- _What you have to do_:
With pictures left out, retype exactly the lines from the one containing "2048x1330 pixels." through the final line of the entries.

- _Available records_:
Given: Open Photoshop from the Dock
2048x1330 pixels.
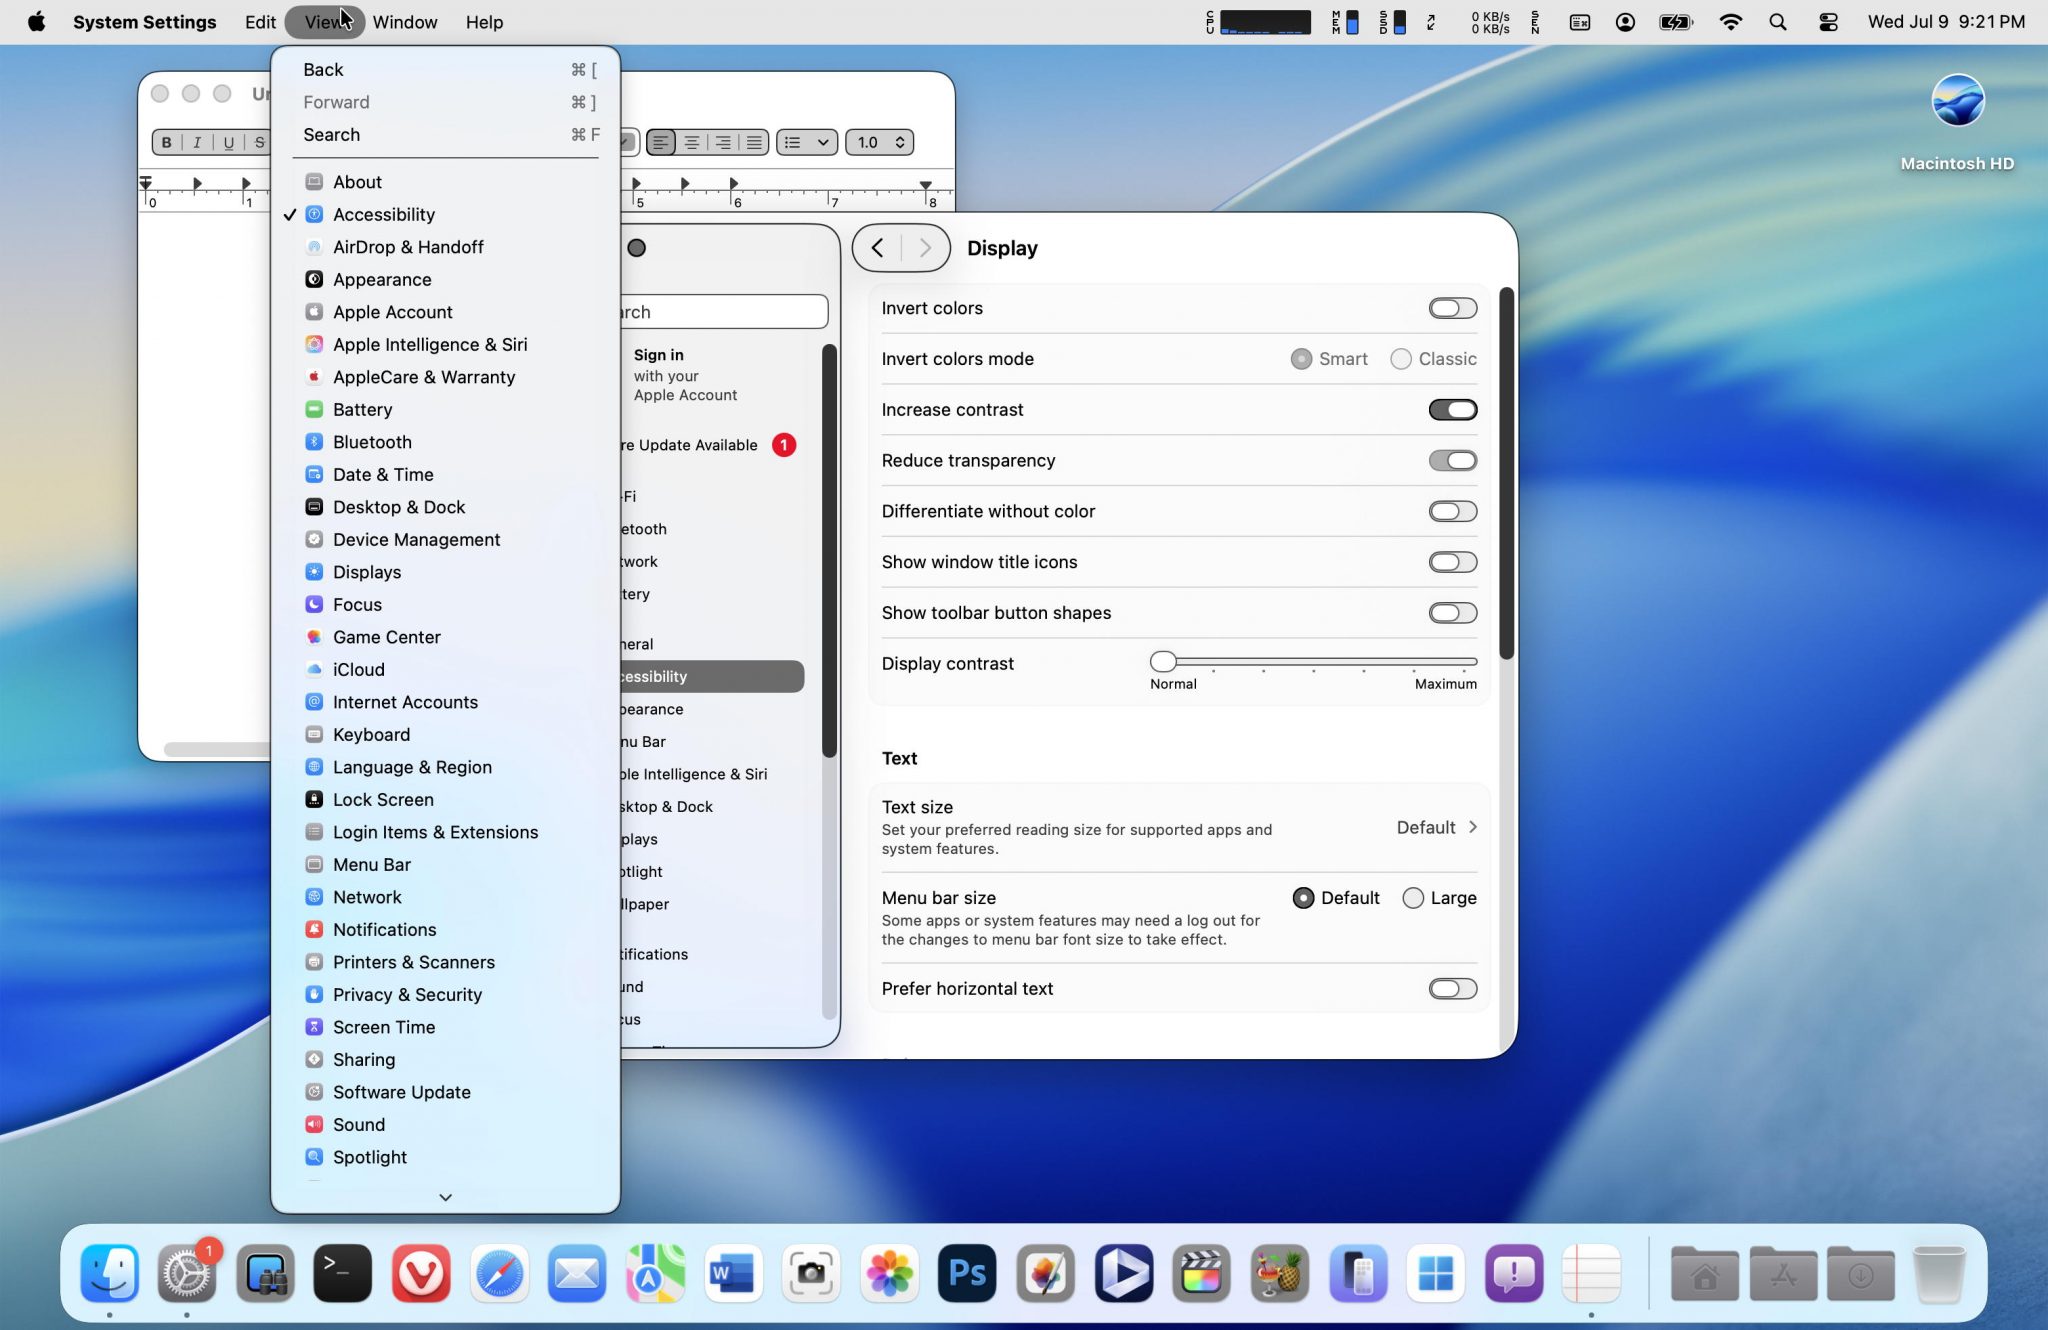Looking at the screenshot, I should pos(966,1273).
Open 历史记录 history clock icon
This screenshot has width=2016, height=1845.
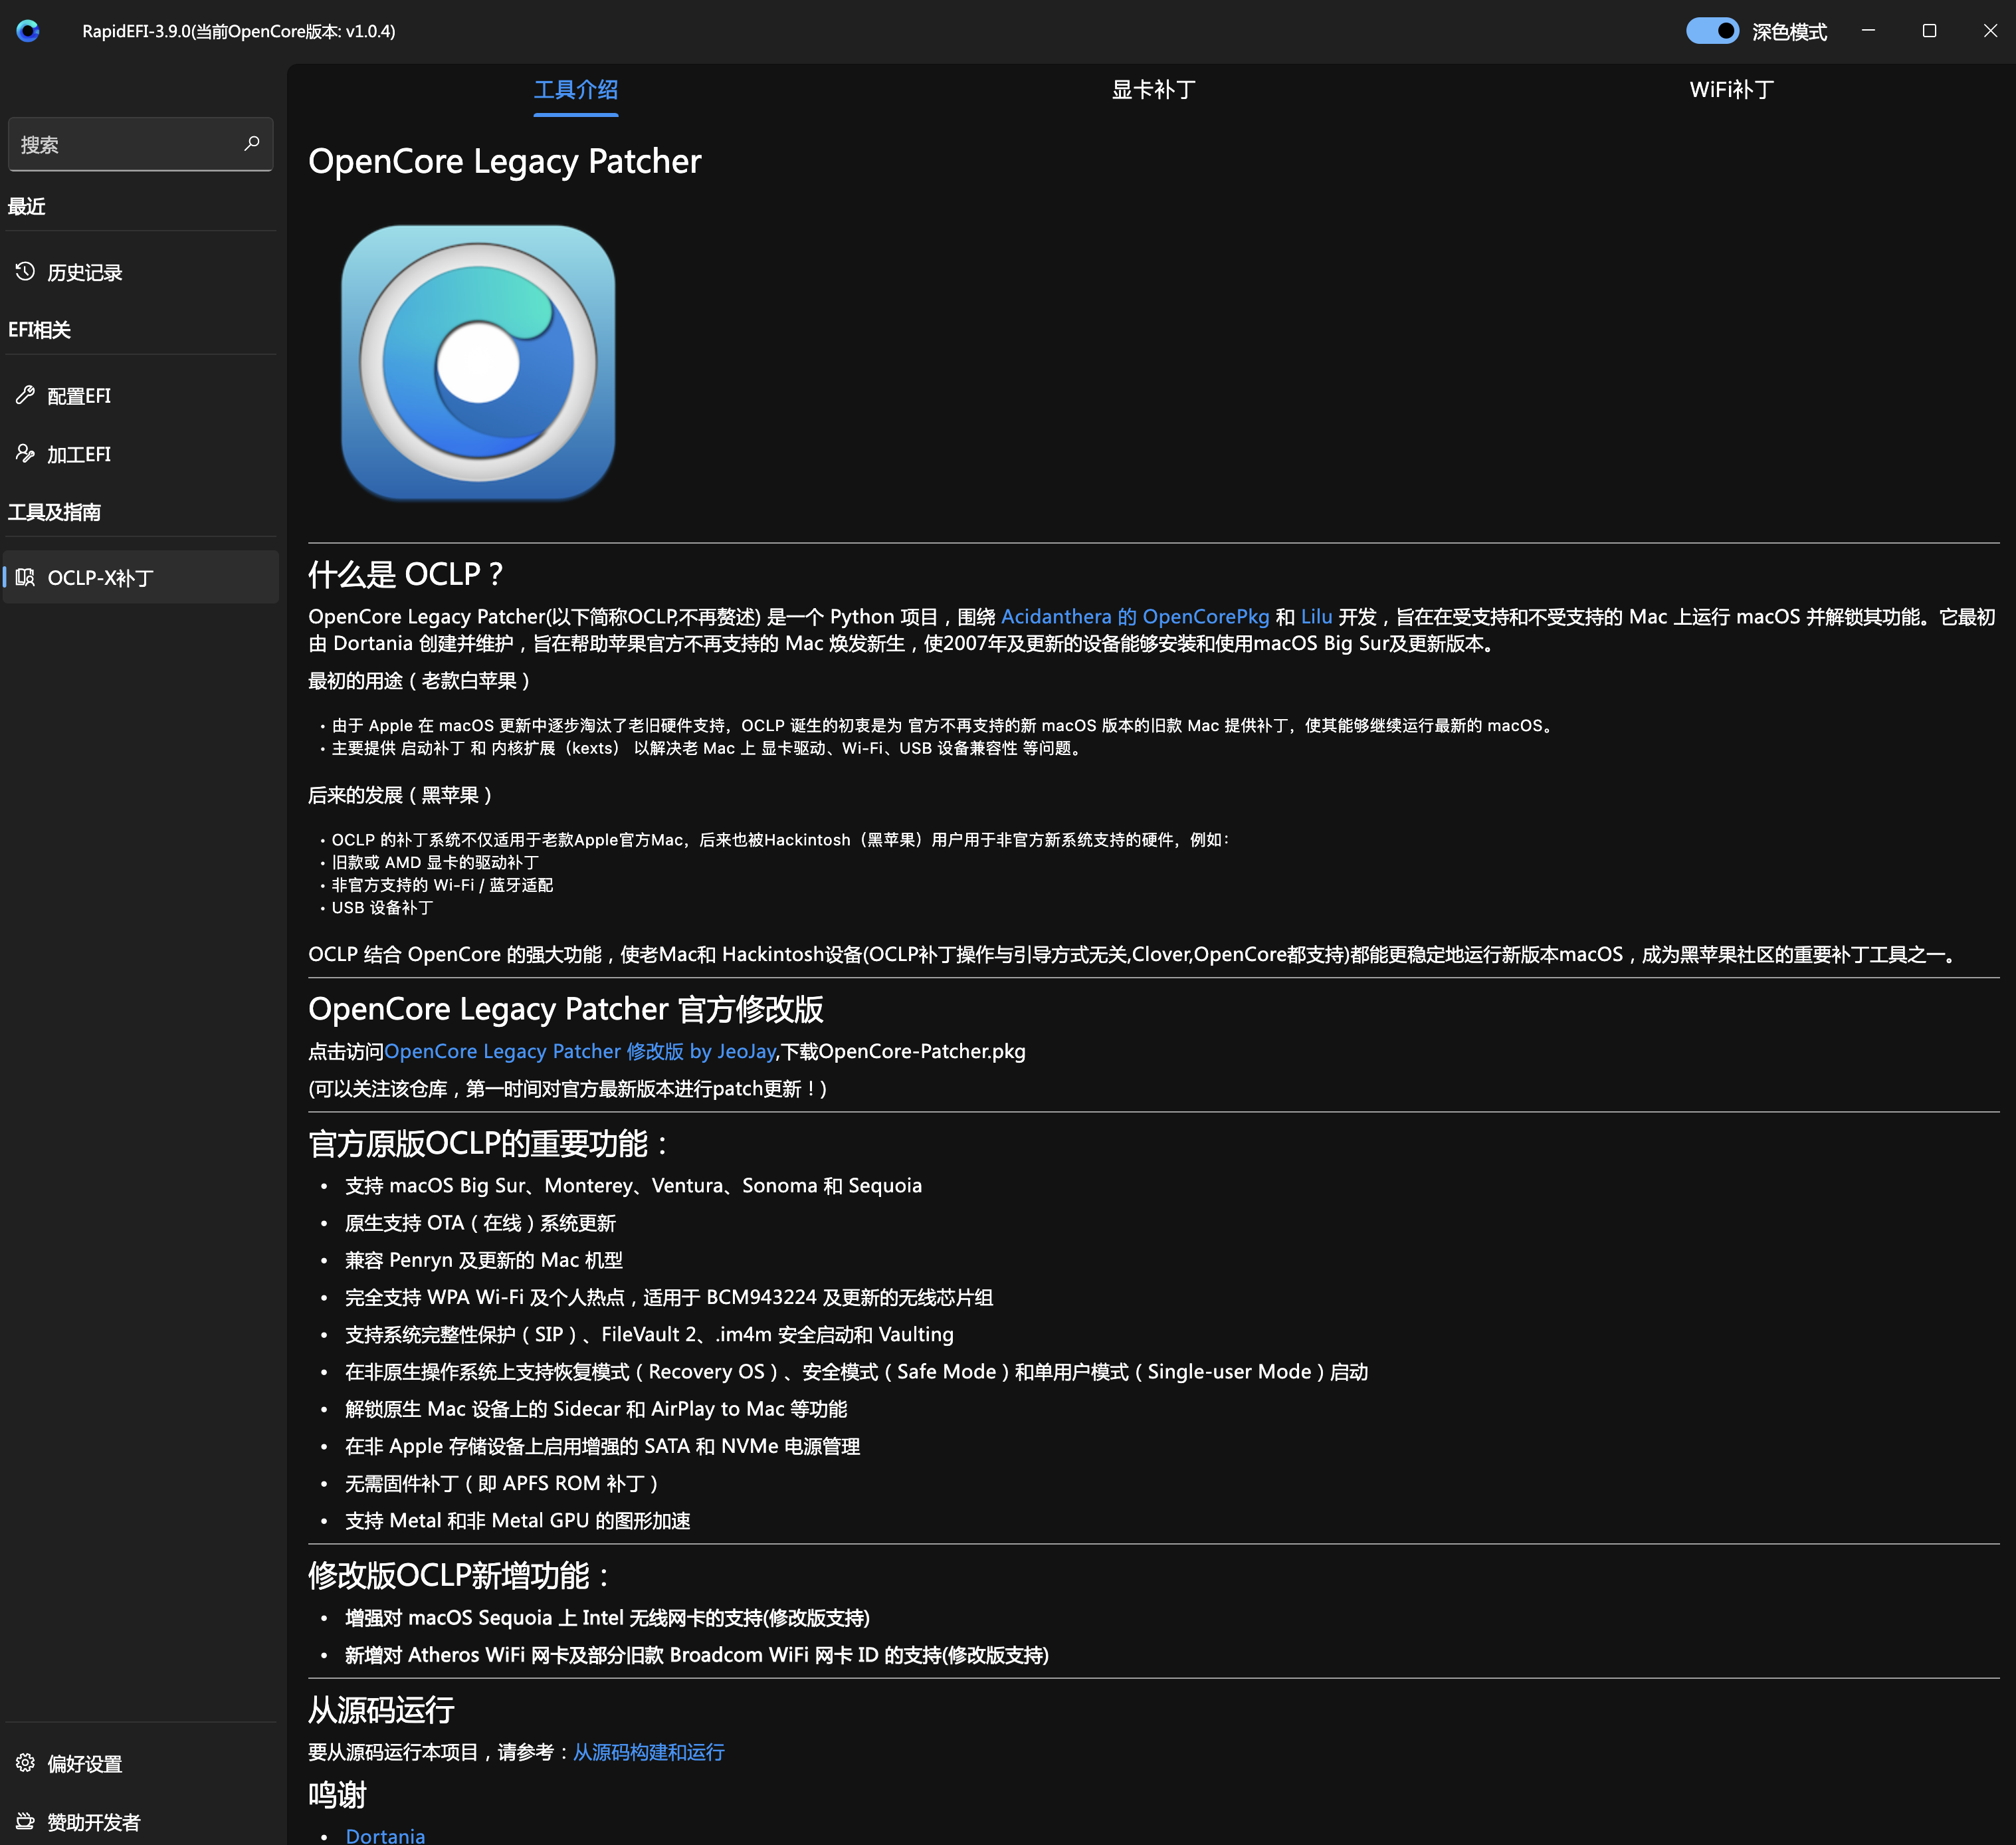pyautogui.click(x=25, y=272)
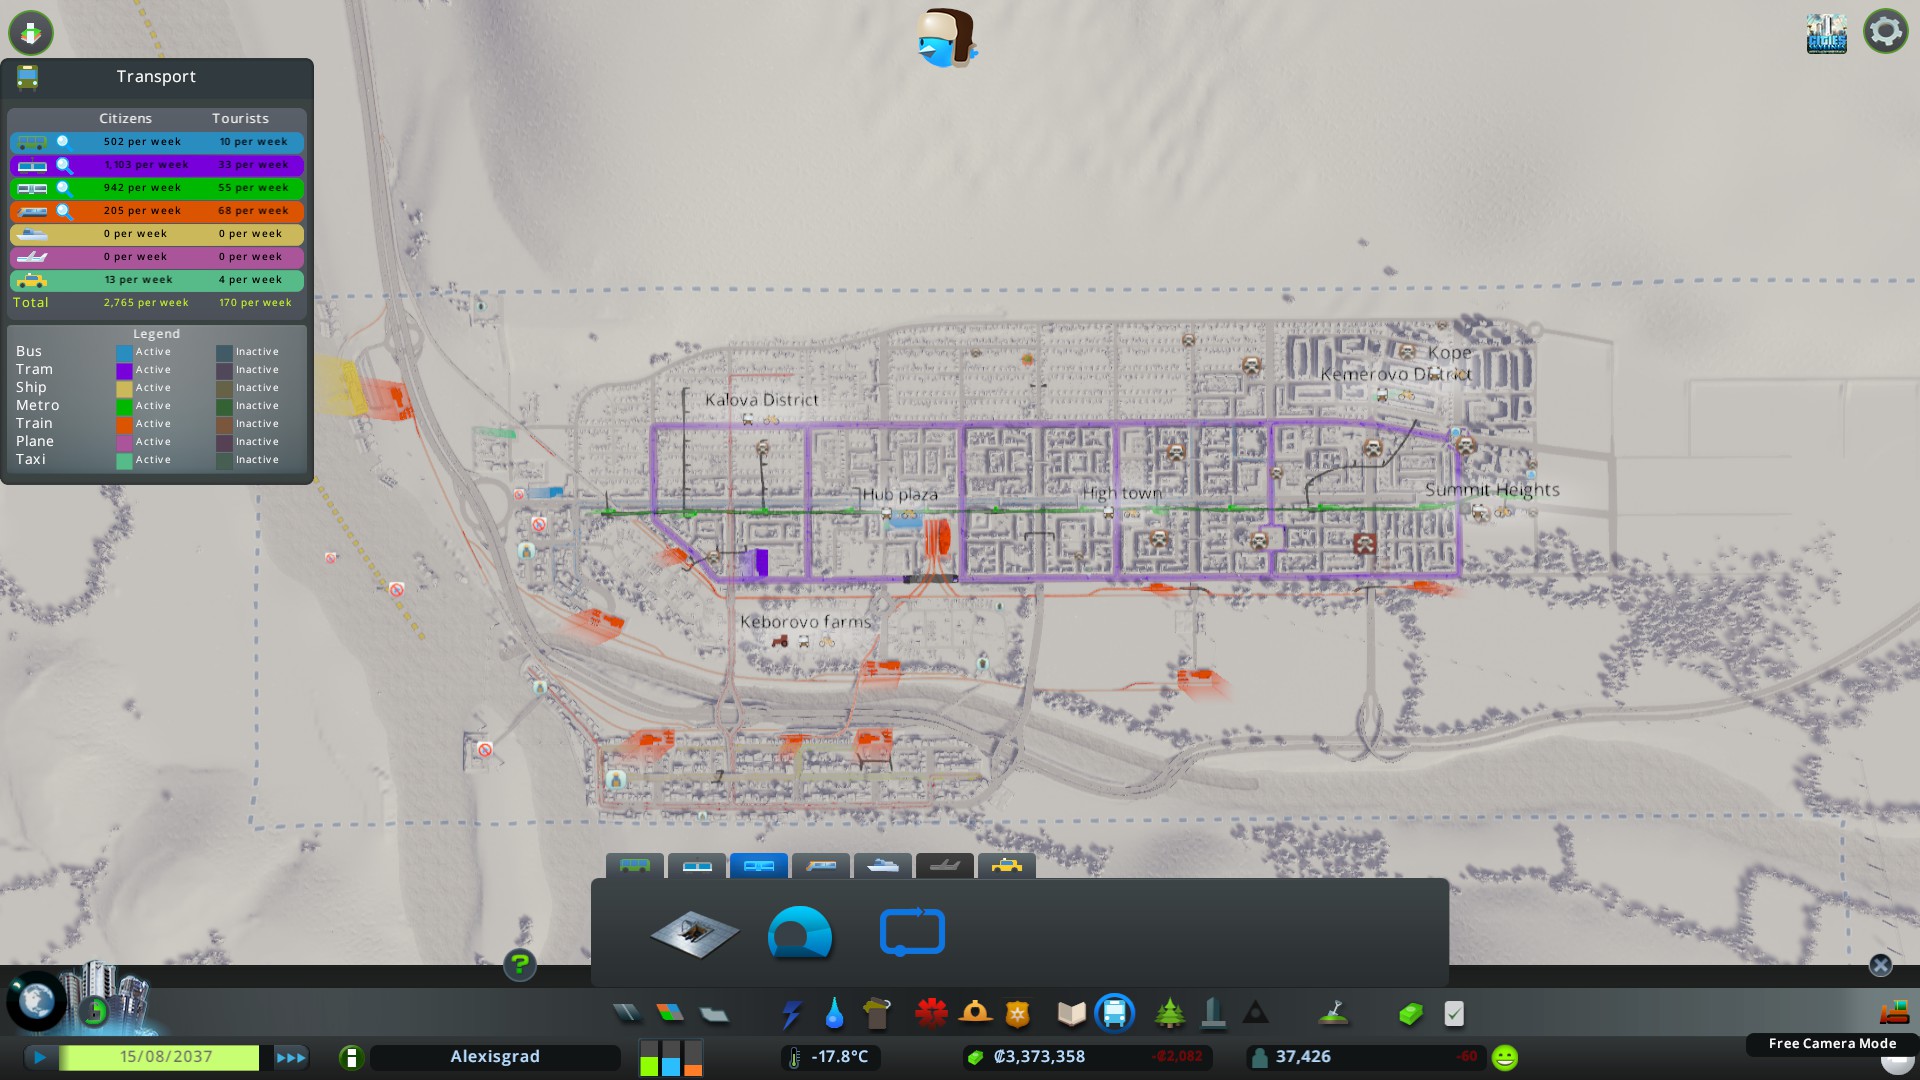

- _Exercise solution_:
2048x1330 pixels.
Looking at the screenshot, I should pos(966,1273).
Open 历史记录 history clock icon
This screenshot has width=2016, height=1845.
pyautogui.click(x=25, y=272)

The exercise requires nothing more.